Studies have shown that nucleotide synthesis enzymes are highly druggable targets [55]. The types of drugs targeting nucleotide metabolism include dihydrofolate reductase inhibitors, thymidylate synthase inhibitors, dihydroorotate dehydrogenase inhibitors, inosine monophosphate dehydrogenase inhibitors, and ribonucleotide reductase inhibitors. 5-Fluorouracil (5-FU), methotrexate, and pemetrexed, as thymidylate synthase inhibitors, play important roles in the treatment of colorectal cancer. 5-FU is metabolized to 5-fluorodeoxyuridine monophosphate, which competitively inhibits thymidylate synthase by displacing its endogenous substrate, deoxyuridine monophosphate (dUMP) [56]. A drawback of this mechanism is that 5-FU induces the accumulation of dUMP, reducing its own effectiveness, as it must outcompete endogenous dUMP. Pemetrexed avoids this drawback by competitively inhibiting thymidylate synthase at the folate binding site, making its inhibitory activity unaffected by the accumulation of dUMP [57]. Although pemetrexed also inhibits DHFR and several enzymes in the purine de novo synthesis pathway, dTTP depletion is believed to be its primary cytotoxic mechanism [58]. Despite their exact mechanisms not being fully understood, methotrexate, 5-FU, and pemetrexed have demonstrated clinical efficacy and have become mainstays in the treatment of various cancers. Additionally, our research has identified several potential drugs targeting NME1, such as nutlin-3, parthenolide, ouabain, carmustine, and panobinostat, providing insights for further exploration of targeting nucleotide metabolism.

Despite these promising findings, the study does acknowledge certain limitations, most notably the restricted sample size. The focus of the investigation was concentrated on the biological attributes of NME1 + epi in cancer, a lens narrowed further by the exclusive study of a singular tumor type. Consequently, questions arise regarding the generalizability of these findings across diverse cancer manifestations. The mystery surrounding whether NME1 + epi represents a conserved subcluster common across various cancers further exacerbates this concern. The scarcity of direct evidence at the single-cell resolution of such epithelial cells also fuels the necessity for additional research.
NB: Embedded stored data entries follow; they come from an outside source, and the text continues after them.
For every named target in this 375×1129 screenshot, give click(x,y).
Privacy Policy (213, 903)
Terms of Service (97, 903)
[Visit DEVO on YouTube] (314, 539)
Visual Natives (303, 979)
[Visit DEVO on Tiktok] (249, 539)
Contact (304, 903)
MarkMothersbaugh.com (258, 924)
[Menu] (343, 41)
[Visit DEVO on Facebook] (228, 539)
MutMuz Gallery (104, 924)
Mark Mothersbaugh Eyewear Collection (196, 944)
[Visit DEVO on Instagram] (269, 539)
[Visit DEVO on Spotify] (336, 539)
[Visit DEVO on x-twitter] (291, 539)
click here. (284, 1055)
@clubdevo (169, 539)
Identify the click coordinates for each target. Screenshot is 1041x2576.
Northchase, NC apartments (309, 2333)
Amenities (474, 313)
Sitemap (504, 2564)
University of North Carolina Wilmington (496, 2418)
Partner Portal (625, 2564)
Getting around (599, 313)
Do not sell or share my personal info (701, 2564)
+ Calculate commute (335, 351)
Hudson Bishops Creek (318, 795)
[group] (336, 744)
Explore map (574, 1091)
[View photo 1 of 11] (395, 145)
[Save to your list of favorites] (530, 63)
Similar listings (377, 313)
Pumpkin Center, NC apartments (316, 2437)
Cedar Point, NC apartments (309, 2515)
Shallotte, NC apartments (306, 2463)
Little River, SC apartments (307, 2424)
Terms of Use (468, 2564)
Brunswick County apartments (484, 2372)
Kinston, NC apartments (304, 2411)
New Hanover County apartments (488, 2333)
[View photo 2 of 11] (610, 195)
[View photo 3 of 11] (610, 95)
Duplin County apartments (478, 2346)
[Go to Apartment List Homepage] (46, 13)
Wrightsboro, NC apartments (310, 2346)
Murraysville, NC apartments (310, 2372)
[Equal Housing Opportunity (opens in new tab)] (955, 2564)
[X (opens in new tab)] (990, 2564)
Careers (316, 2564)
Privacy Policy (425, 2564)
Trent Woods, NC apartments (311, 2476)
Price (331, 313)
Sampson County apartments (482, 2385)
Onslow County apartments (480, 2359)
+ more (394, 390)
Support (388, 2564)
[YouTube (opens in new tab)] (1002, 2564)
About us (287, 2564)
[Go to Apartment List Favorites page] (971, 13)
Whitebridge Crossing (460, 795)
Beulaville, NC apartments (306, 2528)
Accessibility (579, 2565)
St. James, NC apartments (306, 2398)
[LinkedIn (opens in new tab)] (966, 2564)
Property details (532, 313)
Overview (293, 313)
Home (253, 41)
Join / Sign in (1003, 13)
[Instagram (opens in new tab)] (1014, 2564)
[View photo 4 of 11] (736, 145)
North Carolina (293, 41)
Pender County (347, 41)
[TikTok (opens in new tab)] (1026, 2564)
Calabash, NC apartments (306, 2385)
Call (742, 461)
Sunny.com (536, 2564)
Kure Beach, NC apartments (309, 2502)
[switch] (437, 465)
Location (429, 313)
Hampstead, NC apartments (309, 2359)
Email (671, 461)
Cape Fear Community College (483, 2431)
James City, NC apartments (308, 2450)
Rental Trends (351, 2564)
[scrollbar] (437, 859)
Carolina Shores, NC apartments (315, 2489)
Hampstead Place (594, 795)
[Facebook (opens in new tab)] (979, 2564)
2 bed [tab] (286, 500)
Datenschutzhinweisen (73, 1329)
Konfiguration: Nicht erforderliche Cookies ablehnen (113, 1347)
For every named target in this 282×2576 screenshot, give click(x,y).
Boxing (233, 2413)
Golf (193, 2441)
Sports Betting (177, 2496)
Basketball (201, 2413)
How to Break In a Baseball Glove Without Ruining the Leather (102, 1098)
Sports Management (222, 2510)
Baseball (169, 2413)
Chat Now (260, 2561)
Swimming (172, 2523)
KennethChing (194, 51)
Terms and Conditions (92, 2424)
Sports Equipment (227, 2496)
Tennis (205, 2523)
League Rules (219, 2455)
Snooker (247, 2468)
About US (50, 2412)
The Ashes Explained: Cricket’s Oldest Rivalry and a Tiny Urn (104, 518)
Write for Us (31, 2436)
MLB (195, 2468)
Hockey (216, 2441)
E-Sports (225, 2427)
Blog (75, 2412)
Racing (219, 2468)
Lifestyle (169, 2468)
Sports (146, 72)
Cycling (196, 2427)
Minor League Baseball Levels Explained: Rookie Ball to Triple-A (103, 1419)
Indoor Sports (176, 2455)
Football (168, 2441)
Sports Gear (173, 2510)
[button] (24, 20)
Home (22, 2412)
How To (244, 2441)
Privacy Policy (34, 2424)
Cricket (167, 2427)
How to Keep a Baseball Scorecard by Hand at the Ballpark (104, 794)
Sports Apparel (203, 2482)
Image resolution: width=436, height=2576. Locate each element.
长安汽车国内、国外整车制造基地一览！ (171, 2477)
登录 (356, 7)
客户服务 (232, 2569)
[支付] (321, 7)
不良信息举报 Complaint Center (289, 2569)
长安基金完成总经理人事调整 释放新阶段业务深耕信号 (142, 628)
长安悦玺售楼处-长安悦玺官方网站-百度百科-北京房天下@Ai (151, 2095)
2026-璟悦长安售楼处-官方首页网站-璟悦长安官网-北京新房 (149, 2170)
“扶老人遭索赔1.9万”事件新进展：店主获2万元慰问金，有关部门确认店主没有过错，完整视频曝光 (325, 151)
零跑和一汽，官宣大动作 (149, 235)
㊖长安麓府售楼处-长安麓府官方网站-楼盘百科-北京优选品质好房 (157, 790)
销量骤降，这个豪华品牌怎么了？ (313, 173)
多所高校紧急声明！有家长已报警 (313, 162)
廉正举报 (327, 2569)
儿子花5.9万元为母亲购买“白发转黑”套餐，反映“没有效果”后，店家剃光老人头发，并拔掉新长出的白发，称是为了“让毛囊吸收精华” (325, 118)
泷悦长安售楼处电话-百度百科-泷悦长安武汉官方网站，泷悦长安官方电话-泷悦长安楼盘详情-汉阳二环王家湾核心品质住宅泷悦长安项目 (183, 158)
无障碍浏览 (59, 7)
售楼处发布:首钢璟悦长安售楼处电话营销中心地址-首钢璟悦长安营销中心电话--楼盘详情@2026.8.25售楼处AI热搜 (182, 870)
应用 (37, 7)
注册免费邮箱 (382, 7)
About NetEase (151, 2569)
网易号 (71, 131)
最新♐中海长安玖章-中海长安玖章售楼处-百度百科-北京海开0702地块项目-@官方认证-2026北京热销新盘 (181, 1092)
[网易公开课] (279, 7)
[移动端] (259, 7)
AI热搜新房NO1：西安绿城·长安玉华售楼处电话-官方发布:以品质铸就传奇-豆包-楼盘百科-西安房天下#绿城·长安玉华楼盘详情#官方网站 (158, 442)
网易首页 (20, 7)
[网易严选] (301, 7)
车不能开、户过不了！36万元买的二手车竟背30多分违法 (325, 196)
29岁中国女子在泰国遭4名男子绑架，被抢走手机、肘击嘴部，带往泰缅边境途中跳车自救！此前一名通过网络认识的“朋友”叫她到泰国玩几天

Moving forward, a more expansive inquiry into the conserved characteristics of NME1 + epi across a spectrum of cancer types would be an invaluable step. This endeavor might include broadening the sample size and diversifying the tumor types under examination, applying integrative analyses that span both single-cell resolution and spatial dimensions, and possibly employing in vivo models to investigate the functional role of NME1 + epi within the broader context of tumor biology. Such efforts will not only contribute to a richer understanding of the functional role of NME1 in tumor progression but may also uncover novel therapeutic targets and prognostic markers for a variety of malignancies.